Exercise requirements:
1. From the article below on the 2016 Film London Jarman Award, list the shortlisted artists other than the winner.
2. Write the next part of the article on the 2016 Film London Jarman Award, picking up after its final sentence.
-- BEGIN Document --
The artist and poet Heather Phillipson has won the 2016 Film London Jarman Award. She was presented the £10,000 prize by the singer and actor Toyah Wilcox – who played the character ‘Mad’ in Derek Jarman’s 1977 film, Jubilee – at an award ceremony at the Whitechapel Gallery, London.
Phillipson was chosen from a shortlist of six artists that also included Sophia Al Maria, Cécile B. Evans, Shona Illingworth, Mikhail Karikis and Rachel Maclean. All the artists will receive a film commission for Channel 4’s short-form arts strand Random Acts.
Phillipson, who was named a Next Generation Poet in 2014, is known for her film installations that combine sculptural structures with audio and video elements. These often require the viewer to walk or climb through them and have featured outsized sculptures such as the giant foot in her large-scale 2015 installation, Eat Here, at Schirn Kunsthalle, Frankfurt
For her work, Final Days, Phillipson transformed disused shops in New York and Sheffield into an 18-screen video installation as a comment on the ‘disembodied experience’ of shopping. In 2016 she has presented solo shows at Whitechapel Gallery, Images Festival, Toronto and the 32nd Sao Paolo Biennale.
Commenting on the award, Adrian Wootton, chief executive of Film London and the British Film Commission, said: “The UK’s artist filmmakers are at the sector’s cutting edge, and this year’s shortlist offered our judges a riot of styles, stories, genres and subtexts to contemplate.
-- END Document --
-- BEGIN Data --
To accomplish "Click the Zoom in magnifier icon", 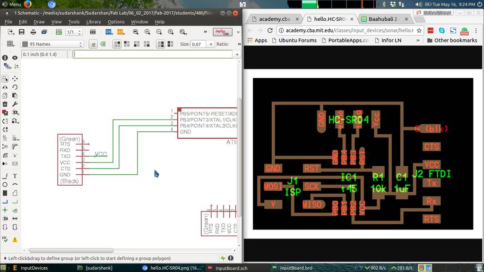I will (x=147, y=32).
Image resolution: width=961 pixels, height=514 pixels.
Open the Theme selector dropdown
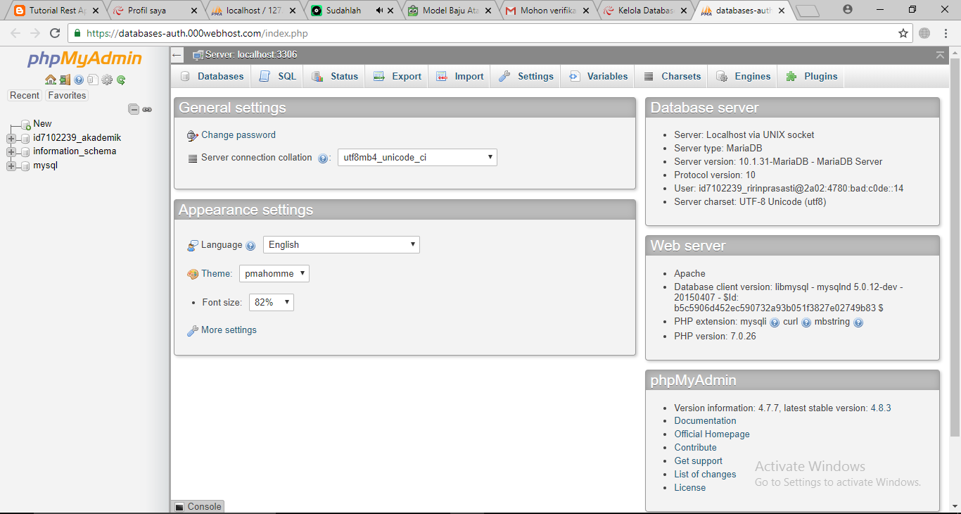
-- END Data --
Task-by-task outputs:
1. Sophia Al Maria, Cécile B. Evans, Shona Illingworth, Mikhail Karikis, Rachel Maclean

2.
“We’re delighted to announce Heather Phillipson as this year’s winner of the Jarman Award for a body of work that is complex, anarchic and deftly views global events through a very personal lens. She collages images, sounds and words with the sense of pacing and rhythm as you might expect from someone who is also a poet and musician.”
Set up in 2008, previous winners of the Jarman Award include Luke Fowler (2008), Emily Wardill (2010), James Richards (2012), and John Smith (2013).
Also announced at the awards ceremony was the winner of this year’s Jules Wright Prize of £5,000 for female creative technician which went to the film editor Lucy Harris who has worked worked with artists such as Rosalind Nashashibi, Bridget Smith and Alia Syed.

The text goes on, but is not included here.